- [SELECTED EXTRACT]:
There is a ratchet on the forward blocks and this is to control the easing of the sheet in medium to heavy airs. In light airs this ratchet can be turned off. In very heavy airs it may be necessary to load the sheet round a winch and have someone grind when the trimmer needs to pull in the sheet. This is also necessary to adjust the guy in heavy airs, especially on a shy reach. BE CAREFUL, IN ANYTHING BUT LIGHT AIRS- TENSION ON THE GUY IS SUCH THAT IT CANNOT BE CONTROLLD BY HAND. IT MUST BE ROUND A WINCH. THE FURTHER FORWARD THE POLE THE MORE TENSION IS ON IT. THIS IS SERIOUS !!
Crew weight downwind should be forward in light airs and back in heavy airs and on the windward rail on a shy reach.
Jibing. This is often thought to be a difficult, error prone maneuver but taken step by step should be as easy as tacking.
As soon as the call is made to prepare to jibe, the boat should be steered almost dead downwind and the pole brought back to 90 degrees to the boat. Bring in the sheet barber hauler. The next call is ‘trip’ and the pole will be taken off the mast, the guy released from the pole jaws, the new guy put into the jaws and the pole is pushed forwards so that the back end can be clipped onto the mast ring. As soon as this is done the foredeck shouts ‘made’ and the boom is jibed over and the boat steered onto its new course. The pole is then reset to this new course and the sheet barber released.
The spinnaker trimmer should not try to jibe the kite but simply be holding both sheet and guy to fly the kite forwards and clear of the forestay. Pulling the new sheet on early will disturb the air flow and risk the spinnaker falling back onto the forestay. If the spinnaker is too tight the main sail will blanket the air flow and the spinnaker may collapse. Also the foredeck needs enough slack on the sheets to be able to push the pole forwards far enough to get the back end onto the mast. So many times the inexperienced trimmer feels the need to “be doing something” and over trims and starts to pull on the sheet far too early. Only after the pole is on and the boom jibed over should the sheet be trimmed to the new course. In ‘downwind’ situations, same as upwind, the new course will be at the same angle as before the jibe. On a shy reach the boat turns through almost 90 degrees. The pole trimmer should be aware of this and be ready to trim the pole to its new position. Most of the time the pole will be at the same angle to the mast as before the jibe.
Dropping the spinnaker.

(Recorded data)
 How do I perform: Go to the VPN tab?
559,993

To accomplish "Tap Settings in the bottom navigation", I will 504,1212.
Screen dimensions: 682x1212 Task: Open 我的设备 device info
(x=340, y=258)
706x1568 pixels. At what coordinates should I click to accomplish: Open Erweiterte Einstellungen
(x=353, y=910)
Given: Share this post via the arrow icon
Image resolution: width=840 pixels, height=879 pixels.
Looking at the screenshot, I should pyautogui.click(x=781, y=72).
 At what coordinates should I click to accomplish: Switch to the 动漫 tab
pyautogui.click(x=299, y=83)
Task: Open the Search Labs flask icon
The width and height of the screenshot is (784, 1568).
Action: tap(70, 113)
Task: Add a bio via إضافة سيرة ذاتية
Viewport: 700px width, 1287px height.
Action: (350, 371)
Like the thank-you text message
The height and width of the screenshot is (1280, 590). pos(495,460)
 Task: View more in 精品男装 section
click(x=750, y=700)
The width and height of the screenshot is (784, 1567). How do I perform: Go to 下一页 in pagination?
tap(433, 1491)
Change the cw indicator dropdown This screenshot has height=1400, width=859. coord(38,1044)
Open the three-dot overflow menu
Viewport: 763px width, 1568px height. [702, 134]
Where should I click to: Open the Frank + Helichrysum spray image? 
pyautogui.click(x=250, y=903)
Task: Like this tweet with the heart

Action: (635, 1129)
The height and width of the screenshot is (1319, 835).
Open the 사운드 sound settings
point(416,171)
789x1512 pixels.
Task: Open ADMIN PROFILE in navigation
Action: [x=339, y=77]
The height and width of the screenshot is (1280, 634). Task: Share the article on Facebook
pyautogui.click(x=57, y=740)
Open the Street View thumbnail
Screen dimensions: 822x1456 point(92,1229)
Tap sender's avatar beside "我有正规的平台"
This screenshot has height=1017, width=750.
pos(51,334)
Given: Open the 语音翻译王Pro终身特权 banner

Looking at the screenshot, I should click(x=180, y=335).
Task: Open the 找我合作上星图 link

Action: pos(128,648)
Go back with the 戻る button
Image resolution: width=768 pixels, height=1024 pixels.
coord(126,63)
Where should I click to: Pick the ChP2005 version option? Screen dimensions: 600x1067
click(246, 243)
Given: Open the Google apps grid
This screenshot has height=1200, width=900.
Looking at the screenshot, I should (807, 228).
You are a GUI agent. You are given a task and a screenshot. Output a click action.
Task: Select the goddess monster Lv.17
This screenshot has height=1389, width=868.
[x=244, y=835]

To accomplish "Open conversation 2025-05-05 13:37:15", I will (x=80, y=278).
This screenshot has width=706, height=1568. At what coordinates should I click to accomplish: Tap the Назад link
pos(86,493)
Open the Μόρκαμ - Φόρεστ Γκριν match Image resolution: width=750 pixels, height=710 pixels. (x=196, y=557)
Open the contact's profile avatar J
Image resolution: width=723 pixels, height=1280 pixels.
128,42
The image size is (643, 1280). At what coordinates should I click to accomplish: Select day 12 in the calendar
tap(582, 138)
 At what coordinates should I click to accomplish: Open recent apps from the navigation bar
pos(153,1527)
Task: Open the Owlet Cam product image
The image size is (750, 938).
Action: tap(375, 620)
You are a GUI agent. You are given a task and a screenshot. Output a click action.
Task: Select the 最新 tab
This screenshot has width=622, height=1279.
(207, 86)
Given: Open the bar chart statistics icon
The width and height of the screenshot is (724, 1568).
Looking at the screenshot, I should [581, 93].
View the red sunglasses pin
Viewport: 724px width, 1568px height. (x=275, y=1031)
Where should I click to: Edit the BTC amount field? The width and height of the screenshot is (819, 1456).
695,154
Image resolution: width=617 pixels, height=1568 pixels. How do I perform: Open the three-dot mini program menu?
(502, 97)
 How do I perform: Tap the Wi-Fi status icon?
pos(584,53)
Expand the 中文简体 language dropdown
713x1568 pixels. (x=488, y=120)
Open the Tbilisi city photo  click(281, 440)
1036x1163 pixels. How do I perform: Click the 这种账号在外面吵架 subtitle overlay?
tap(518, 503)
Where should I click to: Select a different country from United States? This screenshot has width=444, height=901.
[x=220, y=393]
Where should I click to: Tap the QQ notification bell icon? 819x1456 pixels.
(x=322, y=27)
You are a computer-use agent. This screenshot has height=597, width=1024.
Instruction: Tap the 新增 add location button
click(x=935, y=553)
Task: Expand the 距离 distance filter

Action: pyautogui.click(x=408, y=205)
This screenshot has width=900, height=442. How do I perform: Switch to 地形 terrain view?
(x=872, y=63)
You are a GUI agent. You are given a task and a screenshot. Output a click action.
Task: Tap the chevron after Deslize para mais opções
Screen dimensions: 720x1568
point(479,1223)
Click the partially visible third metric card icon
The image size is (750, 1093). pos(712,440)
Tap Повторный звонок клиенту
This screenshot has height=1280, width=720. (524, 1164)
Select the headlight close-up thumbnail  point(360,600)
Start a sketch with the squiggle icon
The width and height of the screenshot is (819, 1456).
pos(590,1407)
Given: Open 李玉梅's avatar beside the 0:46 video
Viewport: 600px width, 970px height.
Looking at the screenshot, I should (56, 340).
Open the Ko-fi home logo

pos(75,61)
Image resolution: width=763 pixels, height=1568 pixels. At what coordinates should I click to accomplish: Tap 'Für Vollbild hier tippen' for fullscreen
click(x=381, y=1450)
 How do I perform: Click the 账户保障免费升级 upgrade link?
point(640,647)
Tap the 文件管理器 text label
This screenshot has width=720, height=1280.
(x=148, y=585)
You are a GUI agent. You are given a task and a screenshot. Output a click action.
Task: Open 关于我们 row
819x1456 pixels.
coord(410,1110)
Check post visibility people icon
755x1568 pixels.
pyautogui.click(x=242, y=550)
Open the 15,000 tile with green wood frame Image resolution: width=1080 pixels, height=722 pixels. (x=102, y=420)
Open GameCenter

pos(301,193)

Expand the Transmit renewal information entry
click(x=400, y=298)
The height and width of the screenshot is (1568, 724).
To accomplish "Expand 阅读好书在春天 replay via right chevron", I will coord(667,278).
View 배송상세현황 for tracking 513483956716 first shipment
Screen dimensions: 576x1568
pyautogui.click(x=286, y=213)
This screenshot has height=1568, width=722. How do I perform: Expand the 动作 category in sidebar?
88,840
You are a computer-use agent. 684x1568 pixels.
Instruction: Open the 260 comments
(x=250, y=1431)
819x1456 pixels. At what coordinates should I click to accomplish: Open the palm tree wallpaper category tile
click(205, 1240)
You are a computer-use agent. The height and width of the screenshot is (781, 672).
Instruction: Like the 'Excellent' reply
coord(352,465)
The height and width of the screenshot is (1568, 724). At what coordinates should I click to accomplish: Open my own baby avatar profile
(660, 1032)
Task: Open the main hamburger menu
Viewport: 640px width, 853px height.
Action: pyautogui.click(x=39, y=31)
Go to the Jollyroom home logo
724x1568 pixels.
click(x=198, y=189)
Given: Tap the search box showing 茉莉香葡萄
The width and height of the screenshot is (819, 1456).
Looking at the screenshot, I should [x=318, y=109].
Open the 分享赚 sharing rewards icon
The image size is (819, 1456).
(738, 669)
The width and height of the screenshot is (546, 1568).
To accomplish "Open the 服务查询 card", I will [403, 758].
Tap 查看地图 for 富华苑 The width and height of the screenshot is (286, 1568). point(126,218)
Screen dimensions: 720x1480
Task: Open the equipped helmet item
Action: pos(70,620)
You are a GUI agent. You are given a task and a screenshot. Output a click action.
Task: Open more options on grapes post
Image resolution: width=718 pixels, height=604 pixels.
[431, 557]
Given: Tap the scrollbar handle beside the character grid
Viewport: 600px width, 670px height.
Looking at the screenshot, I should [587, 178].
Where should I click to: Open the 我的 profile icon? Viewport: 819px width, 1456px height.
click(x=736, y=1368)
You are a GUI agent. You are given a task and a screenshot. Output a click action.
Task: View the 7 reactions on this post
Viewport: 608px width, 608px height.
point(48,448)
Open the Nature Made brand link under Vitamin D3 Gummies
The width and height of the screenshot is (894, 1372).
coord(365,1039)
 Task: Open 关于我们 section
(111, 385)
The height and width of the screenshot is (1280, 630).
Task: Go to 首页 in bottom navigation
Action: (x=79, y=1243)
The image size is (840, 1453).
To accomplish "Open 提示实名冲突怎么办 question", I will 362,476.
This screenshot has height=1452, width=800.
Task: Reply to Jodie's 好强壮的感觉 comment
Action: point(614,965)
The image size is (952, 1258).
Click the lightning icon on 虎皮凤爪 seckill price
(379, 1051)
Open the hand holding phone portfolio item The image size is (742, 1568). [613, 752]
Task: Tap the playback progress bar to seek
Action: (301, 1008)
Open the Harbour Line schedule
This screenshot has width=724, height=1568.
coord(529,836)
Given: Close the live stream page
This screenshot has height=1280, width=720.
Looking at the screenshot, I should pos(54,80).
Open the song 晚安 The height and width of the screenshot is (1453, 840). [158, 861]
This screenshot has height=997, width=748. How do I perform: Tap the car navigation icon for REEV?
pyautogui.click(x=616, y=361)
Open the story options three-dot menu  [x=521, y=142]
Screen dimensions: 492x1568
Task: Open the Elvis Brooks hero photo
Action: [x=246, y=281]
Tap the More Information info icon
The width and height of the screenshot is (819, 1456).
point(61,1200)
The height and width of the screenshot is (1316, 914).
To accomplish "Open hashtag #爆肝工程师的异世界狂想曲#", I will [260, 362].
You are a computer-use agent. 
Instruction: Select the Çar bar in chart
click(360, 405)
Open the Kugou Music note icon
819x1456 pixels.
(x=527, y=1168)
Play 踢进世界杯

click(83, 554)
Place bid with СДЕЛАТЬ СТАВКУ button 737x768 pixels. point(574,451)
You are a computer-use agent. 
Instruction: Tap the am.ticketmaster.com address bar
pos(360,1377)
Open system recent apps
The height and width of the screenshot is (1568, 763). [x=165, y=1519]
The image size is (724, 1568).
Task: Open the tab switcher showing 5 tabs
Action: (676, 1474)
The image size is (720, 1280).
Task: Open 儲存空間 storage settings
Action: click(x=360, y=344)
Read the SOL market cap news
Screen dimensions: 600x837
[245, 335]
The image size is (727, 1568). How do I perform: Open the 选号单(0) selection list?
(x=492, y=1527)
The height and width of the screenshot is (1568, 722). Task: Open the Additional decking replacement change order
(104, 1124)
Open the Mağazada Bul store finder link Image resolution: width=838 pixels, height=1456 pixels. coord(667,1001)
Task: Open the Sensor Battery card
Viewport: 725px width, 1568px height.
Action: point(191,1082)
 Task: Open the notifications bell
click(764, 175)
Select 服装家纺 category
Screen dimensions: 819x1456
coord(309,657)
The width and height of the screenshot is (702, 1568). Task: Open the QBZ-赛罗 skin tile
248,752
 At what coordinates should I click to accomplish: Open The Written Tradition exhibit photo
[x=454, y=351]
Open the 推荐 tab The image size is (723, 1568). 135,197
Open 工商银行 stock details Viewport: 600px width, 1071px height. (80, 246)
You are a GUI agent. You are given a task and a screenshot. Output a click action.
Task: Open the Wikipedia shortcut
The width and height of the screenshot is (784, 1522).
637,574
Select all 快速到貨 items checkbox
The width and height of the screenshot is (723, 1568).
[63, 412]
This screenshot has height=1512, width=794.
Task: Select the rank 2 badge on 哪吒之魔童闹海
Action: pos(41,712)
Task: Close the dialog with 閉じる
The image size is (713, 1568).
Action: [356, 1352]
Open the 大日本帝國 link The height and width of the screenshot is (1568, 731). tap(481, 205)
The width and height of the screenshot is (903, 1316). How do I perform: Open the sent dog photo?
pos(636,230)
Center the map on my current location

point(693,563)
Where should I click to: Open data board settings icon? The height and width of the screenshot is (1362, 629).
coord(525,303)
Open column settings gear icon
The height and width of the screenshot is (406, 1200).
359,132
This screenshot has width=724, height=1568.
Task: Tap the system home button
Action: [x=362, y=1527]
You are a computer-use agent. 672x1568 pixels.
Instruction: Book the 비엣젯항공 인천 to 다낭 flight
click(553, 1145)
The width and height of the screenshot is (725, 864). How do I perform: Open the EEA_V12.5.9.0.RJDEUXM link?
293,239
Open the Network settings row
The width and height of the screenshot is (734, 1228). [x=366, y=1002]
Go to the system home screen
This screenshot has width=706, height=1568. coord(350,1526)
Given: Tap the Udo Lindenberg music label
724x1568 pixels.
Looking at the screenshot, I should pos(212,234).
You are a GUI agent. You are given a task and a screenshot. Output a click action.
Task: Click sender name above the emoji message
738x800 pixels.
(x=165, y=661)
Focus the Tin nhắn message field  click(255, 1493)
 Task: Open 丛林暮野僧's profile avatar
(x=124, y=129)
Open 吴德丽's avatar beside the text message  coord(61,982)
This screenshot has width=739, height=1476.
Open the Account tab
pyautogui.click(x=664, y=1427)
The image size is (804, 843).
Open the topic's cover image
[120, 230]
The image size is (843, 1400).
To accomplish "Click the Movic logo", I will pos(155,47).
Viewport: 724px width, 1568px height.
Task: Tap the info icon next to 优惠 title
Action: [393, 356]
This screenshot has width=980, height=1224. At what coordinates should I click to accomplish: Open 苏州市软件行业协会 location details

- [REQUIREMENT A]: From the spinnaker-handling notes, extract the passage between "Crew weight downwind" and "easy as tacking.", inclusive.
- [REQUIREMENT B]: In the spinnaker-handling notes, what does the foredeck shout once the back end of the pole is clipped onto the mast ring during a jibe?
You don't need the recorded data for any of this.

- [WORKED ANSWER A]:
Crew weight downwind should be forward in light airs and back in heavy airs and on the windward rail on a shy reach.
Jibing. This is often thought to be a difficult, error prone maneuver but taken step by step should be as easy as tacking.

- [WORKED ANSWER B]: "Made"